The raster data includes the imagery, land cover, and digital elevation models (DEM). The image below shows the results after drawing a search box (using the white pencil next to the text geography search box) in the Snake River area. For the DEM, it comes back with an estimate of 7.15 Gigabytes (circled in red). That should be a good estimate of the size of your file if you add it to the cart. So, why isn’t it? The estimate is derived by intersecting the box you drew with the footprint of the data to get an area in Web Mercator projection. The pixel size of the original raster data is then used to estimate how many pixels are needed to fill that area. Finally, we account for how many bytes are needed for each pixel, in this case four since the DEM is a 32-bit floating point raster. So far, so good.

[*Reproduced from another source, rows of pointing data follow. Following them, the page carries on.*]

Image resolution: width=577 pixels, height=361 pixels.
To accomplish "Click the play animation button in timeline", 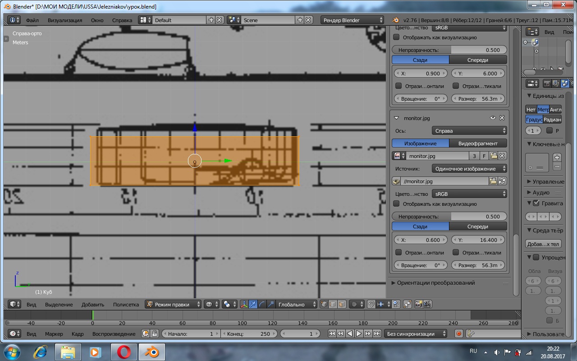I will [359, 334].
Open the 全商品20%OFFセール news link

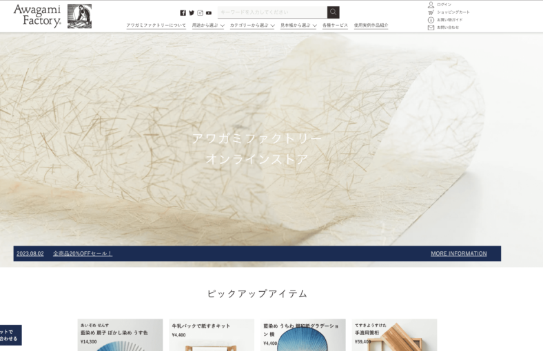[82, 253]
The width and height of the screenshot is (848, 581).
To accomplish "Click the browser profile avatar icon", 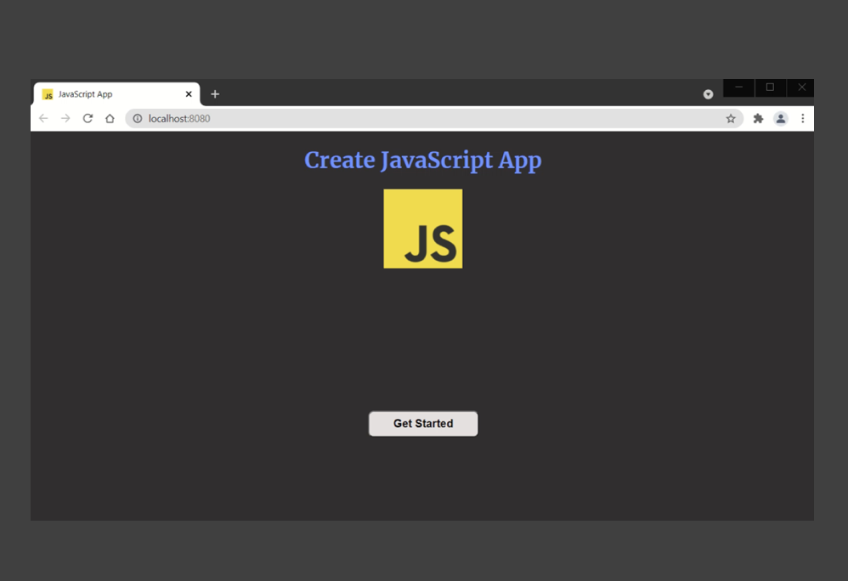I will 781,118.
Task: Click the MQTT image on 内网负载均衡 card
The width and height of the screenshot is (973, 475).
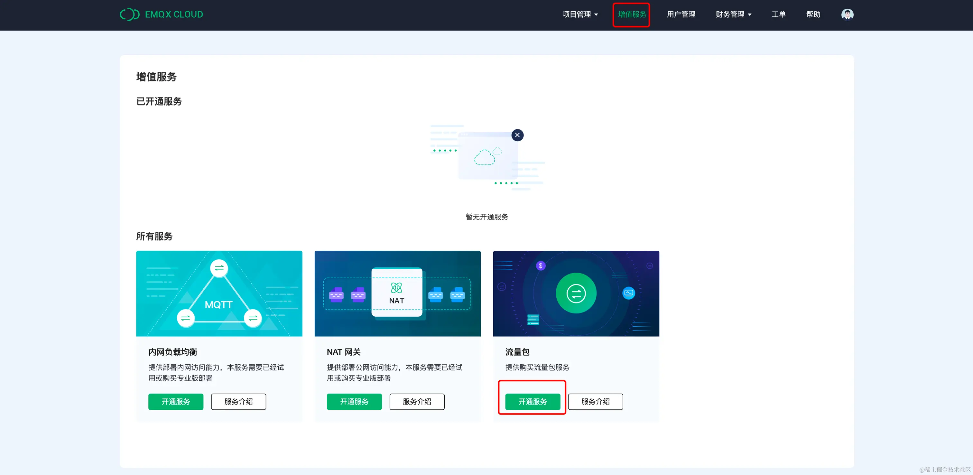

What we didn’t account for is the distortion from using Web Mercator. It’s always too big and it gets worse the farther you are from the equator. In the Great Lakes, the estimate is something like a factor of two too large. In terms of the file you’d download, we also aren’t accounting for any compression we put on the file or the compression zipping the file will provide. The adjustment for compression is highly dependent on the data itself. All we can really say is that it shouldn’t get bigger.

Lidar Point Cloud

Everything I said about rasters will also apply to the lidar point clouds. However, instead of using a pixel size to get the total pixels, we use an approximate point density to estimate how many points there will be. You can see the point estimate in the above image if you look at the first data set in the results where it says “15,671,389,276 Pts”. Lidar is not nearly as uniform as a raster and the point density will vary across a dataset, so we certainly have some error there, but lets assume that we’re relatively correct and only Web Mercator is throwing off our point estimate.

What makes the final file size so much harder to estimate is that you have so many more choices. I’ll split those out by basic type and see what we get.

Points

If you request points, you’re in a fairly good position to estimate how big the file will be. You can choose LAS, LAZ, or ASCII formats for the data. If you choose LAS, you’re typically looking at 28 bytes per point. This will be higher for data with RGB values for each point, but it’s a reasonable estimate for most data in LAS 1.2. You’ll want to bump that up by a couple bytes for newer LAS 1.4 files. Multiple by the number of points and you’re done (408 Gb in our example above, neglecting the Web Mercator issue). If you estimate zipping will compress by a factor of 2 and that Web Mercator is a factor of 2 too high at this latitude, you’re looking at around 100 Gb. Note that the little red triangle next to the point estimate lets you know it’s too big for point cloud processing, even though you could get the same area from the pre-made raster.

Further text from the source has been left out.